**Exercise goal:**
Report how many lines in the entries below have the word "agent" in them, and give no other words.

Input data section start

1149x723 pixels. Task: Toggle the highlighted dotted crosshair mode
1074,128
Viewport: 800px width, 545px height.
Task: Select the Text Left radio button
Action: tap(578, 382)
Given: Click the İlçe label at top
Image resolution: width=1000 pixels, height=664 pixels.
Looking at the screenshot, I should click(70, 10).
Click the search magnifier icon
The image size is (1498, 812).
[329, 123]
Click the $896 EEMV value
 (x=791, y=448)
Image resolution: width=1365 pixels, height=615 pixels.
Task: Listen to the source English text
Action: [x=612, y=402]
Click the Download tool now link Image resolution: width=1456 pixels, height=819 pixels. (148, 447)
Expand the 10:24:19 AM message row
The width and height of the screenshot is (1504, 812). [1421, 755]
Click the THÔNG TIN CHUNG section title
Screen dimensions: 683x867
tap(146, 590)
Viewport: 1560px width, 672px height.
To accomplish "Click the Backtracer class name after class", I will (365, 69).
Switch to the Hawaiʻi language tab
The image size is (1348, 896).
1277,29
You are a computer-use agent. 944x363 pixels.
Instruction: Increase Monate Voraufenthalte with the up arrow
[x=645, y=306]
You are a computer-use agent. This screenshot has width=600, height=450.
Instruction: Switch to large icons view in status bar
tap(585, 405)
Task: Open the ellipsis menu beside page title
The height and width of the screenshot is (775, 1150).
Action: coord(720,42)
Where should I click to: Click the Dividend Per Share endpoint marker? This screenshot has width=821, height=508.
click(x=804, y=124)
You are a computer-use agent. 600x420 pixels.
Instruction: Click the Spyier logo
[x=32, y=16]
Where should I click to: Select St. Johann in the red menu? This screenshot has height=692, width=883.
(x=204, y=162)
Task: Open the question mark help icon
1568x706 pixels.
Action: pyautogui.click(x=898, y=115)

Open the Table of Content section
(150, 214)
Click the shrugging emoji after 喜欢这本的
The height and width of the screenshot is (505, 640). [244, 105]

Input data section end

**Response for this exercise:**
3